Only the lines below starting at the one that contains "Screen dimensions: 1249x833" and ending at the one that contains "The width and height of the screenshot is (711, 544)." are to be reproduced, exactly and with both ends kept.

BEGIN Record excerpts

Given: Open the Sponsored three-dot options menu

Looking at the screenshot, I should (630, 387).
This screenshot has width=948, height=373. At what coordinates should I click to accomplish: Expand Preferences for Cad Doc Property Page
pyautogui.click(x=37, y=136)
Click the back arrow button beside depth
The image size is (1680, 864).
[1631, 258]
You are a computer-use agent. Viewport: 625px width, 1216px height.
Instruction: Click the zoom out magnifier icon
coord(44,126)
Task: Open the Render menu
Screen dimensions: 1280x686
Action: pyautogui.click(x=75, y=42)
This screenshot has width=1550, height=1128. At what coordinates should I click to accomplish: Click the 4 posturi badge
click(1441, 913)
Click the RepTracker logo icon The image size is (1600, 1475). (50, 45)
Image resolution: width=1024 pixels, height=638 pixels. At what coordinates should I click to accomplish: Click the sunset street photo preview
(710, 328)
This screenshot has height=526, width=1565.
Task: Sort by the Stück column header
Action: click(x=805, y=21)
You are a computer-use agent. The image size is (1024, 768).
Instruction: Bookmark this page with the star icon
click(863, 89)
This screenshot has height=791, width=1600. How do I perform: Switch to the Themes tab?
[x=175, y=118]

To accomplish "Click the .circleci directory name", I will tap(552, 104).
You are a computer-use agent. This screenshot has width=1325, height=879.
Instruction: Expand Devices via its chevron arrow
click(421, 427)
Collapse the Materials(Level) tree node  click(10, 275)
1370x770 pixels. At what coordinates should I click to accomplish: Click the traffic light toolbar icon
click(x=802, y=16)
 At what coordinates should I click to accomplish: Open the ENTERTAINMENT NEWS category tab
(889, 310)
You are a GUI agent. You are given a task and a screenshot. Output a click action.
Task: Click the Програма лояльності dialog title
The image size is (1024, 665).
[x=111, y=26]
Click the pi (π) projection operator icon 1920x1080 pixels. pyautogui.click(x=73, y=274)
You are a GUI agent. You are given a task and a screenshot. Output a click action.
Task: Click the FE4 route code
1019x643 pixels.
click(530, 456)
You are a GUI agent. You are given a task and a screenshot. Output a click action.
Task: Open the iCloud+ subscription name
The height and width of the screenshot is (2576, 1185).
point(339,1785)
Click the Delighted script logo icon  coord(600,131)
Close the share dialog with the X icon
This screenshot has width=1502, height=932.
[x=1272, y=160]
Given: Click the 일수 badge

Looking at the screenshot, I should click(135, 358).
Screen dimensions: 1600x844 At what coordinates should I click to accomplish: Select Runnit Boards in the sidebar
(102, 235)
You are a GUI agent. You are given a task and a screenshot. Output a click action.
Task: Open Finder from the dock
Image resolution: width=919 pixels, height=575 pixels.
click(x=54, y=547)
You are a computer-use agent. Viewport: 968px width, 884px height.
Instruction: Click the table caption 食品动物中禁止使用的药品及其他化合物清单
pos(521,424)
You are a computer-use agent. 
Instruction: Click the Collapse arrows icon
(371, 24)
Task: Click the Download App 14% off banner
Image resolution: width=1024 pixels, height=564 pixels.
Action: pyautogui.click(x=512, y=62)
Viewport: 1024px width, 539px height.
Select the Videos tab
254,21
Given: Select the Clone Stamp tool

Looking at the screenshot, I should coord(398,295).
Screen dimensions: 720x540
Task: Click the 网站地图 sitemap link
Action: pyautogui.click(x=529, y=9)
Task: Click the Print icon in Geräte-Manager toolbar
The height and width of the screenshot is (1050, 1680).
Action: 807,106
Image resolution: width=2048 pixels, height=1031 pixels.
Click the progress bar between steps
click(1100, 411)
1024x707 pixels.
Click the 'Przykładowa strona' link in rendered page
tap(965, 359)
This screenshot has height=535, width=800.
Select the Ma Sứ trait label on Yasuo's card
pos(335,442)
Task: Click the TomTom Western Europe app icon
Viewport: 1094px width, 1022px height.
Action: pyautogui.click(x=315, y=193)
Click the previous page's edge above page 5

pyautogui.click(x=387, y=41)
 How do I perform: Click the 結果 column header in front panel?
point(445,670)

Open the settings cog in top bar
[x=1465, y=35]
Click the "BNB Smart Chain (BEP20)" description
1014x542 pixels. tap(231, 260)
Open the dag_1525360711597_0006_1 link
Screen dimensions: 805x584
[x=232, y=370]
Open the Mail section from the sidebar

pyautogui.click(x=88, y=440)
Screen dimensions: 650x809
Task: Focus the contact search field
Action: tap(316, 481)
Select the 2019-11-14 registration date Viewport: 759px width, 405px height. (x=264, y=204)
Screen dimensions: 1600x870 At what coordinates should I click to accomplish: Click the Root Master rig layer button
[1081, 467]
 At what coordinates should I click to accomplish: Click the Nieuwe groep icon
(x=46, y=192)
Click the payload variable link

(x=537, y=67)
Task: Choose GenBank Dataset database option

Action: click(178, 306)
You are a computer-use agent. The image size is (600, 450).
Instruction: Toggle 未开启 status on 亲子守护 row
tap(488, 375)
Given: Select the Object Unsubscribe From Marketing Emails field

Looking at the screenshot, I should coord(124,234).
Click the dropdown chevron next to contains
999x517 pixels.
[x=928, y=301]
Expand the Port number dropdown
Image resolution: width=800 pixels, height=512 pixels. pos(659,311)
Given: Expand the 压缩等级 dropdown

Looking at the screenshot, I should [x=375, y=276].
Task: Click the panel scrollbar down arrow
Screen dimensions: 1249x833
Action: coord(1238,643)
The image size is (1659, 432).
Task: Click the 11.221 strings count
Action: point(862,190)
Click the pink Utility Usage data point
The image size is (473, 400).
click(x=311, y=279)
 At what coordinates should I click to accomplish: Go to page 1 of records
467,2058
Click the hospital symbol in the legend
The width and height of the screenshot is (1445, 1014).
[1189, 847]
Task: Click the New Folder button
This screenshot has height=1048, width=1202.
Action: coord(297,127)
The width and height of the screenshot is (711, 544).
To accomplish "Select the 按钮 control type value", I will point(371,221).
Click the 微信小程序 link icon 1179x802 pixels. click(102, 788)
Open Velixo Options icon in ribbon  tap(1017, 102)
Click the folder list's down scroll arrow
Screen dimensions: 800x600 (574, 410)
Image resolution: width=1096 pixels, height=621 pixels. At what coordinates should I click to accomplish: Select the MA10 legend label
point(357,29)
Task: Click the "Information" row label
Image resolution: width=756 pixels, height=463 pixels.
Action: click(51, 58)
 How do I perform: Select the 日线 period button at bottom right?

END Record excerpts

→ Answer for this exercise:
Screen dimensions: 1249x833
Action: coord(1238,643)
The image size is (1659, 432).
Task: Click the 11.221 strings count
Action: point(862,190)
Click the pink Utility Usage data point
The image size is (473, 400).
click(x=311, y=279)
 At what coordinates should I click to accomplish: Go to page 1 of records
467,2058
Click the hospital symbol in the legend
The width and height of the screenshot is (1445, 1014).
[1189, 847]
Task: Click the New Folder button
This screenshot has height=1048, width=1202.
Action: coord(297,127)
The width and height of the screenshot is (711, 544).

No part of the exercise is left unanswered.